**Objective:**
Reproduce the lines starting at the one containing "Open the help question mark icon" and ending at the one containing "(x=9, y=313)", changing every "help" to "support" and leaving all else untouched.

**Material for this task:**
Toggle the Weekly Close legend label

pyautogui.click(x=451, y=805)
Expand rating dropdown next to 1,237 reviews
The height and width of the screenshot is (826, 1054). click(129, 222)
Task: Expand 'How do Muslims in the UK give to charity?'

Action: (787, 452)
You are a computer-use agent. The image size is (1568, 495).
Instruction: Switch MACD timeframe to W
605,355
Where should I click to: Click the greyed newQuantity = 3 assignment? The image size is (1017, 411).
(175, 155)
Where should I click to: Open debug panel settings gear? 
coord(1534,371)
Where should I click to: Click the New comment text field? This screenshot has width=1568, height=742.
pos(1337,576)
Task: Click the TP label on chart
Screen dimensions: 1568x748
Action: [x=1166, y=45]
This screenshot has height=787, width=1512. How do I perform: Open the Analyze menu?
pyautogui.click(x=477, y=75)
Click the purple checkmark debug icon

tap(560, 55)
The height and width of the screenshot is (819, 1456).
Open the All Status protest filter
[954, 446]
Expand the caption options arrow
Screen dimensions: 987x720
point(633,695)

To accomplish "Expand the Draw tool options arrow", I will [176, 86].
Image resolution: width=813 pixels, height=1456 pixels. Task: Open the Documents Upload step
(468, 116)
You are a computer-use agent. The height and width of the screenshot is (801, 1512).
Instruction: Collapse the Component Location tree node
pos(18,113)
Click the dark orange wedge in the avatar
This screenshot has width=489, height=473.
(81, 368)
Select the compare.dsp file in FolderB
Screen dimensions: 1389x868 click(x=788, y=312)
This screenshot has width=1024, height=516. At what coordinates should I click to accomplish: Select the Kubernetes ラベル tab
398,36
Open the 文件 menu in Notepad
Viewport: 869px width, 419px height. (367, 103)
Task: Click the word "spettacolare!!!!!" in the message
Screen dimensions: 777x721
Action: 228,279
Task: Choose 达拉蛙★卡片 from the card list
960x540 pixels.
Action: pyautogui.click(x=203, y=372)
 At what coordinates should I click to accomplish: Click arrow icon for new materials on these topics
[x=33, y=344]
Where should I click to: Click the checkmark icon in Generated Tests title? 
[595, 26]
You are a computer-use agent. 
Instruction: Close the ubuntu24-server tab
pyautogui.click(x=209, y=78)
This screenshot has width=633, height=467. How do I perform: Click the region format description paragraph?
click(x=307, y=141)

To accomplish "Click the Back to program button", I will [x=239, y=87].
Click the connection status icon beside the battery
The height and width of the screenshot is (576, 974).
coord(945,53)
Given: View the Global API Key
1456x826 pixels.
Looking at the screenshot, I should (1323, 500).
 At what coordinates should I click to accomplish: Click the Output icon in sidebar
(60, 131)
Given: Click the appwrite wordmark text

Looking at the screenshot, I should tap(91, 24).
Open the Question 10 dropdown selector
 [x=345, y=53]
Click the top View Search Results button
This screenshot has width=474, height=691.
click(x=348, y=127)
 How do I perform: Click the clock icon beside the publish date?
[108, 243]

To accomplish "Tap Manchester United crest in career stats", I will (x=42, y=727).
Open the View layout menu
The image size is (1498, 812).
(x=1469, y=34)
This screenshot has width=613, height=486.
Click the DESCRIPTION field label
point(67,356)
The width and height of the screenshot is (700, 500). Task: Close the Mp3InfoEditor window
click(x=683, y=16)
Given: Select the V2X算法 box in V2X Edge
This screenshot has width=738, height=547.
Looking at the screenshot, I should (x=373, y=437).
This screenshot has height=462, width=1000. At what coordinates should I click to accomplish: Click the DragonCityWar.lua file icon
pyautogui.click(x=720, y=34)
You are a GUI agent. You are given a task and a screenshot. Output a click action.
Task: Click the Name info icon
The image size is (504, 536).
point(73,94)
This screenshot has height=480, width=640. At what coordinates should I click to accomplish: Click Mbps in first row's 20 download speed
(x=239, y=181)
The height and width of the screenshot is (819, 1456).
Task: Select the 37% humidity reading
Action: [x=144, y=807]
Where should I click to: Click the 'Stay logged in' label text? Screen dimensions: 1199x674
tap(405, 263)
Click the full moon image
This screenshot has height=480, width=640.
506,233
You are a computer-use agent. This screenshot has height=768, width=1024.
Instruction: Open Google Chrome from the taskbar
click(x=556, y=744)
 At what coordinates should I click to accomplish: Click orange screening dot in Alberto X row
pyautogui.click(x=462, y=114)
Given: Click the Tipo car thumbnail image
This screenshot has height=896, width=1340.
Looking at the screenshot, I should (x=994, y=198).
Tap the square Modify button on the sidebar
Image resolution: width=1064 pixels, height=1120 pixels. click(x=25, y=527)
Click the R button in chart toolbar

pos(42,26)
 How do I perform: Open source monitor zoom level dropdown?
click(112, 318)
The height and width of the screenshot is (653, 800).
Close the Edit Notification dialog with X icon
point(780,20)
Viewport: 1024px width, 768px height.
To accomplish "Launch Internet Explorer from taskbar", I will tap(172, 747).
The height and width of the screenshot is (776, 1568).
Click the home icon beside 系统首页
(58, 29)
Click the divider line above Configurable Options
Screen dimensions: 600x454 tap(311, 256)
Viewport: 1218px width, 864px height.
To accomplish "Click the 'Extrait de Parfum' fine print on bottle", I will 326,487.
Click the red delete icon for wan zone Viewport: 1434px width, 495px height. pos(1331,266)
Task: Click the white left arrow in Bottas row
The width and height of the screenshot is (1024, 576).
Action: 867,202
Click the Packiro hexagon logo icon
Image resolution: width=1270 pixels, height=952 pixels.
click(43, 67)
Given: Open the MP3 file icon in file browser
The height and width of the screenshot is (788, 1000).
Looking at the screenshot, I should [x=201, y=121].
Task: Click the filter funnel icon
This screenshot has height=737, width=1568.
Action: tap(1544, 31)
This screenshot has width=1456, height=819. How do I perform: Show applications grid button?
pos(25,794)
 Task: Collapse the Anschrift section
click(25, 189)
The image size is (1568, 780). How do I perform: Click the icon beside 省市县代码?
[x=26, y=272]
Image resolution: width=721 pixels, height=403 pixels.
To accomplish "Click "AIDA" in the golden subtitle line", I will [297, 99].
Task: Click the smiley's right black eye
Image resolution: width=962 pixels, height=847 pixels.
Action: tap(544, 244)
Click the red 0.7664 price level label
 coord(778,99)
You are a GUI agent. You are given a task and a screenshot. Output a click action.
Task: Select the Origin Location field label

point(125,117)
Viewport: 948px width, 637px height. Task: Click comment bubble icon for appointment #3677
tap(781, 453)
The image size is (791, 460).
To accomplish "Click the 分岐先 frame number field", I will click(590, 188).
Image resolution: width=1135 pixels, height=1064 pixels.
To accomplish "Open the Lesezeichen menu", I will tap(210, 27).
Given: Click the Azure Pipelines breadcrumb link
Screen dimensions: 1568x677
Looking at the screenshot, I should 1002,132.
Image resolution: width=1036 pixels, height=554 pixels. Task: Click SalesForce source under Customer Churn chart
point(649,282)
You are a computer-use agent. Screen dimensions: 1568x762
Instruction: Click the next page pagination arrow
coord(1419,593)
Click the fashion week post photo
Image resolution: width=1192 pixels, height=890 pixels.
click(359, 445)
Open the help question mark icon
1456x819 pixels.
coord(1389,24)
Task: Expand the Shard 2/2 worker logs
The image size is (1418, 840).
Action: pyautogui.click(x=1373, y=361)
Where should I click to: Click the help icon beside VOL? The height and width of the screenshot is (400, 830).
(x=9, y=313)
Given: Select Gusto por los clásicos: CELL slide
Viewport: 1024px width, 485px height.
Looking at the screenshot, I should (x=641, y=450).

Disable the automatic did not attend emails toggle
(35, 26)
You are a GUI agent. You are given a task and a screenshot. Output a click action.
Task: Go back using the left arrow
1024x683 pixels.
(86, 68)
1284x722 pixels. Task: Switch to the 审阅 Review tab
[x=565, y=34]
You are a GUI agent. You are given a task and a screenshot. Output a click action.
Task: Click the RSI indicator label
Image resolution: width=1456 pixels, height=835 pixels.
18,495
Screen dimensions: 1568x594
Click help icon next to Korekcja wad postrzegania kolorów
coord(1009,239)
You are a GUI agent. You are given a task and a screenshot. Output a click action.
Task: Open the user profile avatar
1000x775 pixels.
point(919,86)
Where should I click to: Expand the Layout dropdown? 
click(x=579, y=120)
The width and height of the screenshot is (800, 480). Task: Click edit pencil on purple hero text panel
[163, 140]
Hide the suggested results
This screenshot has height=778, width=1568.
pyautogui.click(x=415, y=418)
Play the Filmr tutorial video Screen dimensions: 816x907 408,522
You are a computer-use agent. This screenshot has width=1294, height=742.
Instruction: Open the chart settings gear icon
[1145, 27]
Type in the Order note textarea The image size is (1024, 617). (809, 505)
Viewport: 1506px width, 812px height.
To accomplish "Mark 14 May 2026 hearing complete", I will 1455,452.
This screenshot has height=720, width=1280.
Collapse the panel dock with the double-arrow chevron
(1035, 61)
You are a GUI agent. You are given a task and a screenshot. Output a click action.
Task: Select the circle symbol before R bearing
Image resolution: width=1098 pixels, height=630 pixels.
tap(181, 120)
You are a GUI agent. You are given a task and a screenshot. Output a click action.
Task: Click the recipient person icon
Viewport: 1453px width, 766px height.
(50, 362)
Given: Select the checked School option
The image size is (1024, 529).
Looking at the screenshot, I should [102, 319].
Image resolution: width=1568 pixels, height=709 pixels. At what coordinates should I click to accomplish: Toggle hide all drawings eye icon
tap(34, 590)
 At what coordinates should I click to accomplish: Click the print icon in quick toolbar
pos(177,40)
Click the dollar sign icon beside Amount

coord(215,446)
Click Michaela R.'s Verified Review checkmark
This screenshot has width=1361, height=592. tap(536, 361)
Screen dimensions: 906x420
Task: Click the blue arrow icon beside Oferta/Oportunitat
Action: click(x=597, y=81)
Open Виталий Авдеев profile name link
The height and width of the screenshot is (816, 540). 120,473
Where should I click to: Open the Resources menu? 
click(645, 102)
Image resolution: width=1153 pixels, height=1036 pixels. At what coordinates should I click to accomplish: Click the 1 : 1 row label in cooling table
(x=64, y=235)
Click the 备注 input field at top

**Output of the task:**
Open the support question mark icon
1456x819 pixels.
coord(1389,24)
Task: Expand the Shard 2/2 worker logs
The image size is (1418, 840).
Action: pyautogui.click(x=1373, y=361)
Where should I click to: Click the support icon beside VOL? The height and width of the screenshot is (400, 830).
(x=9, y=313)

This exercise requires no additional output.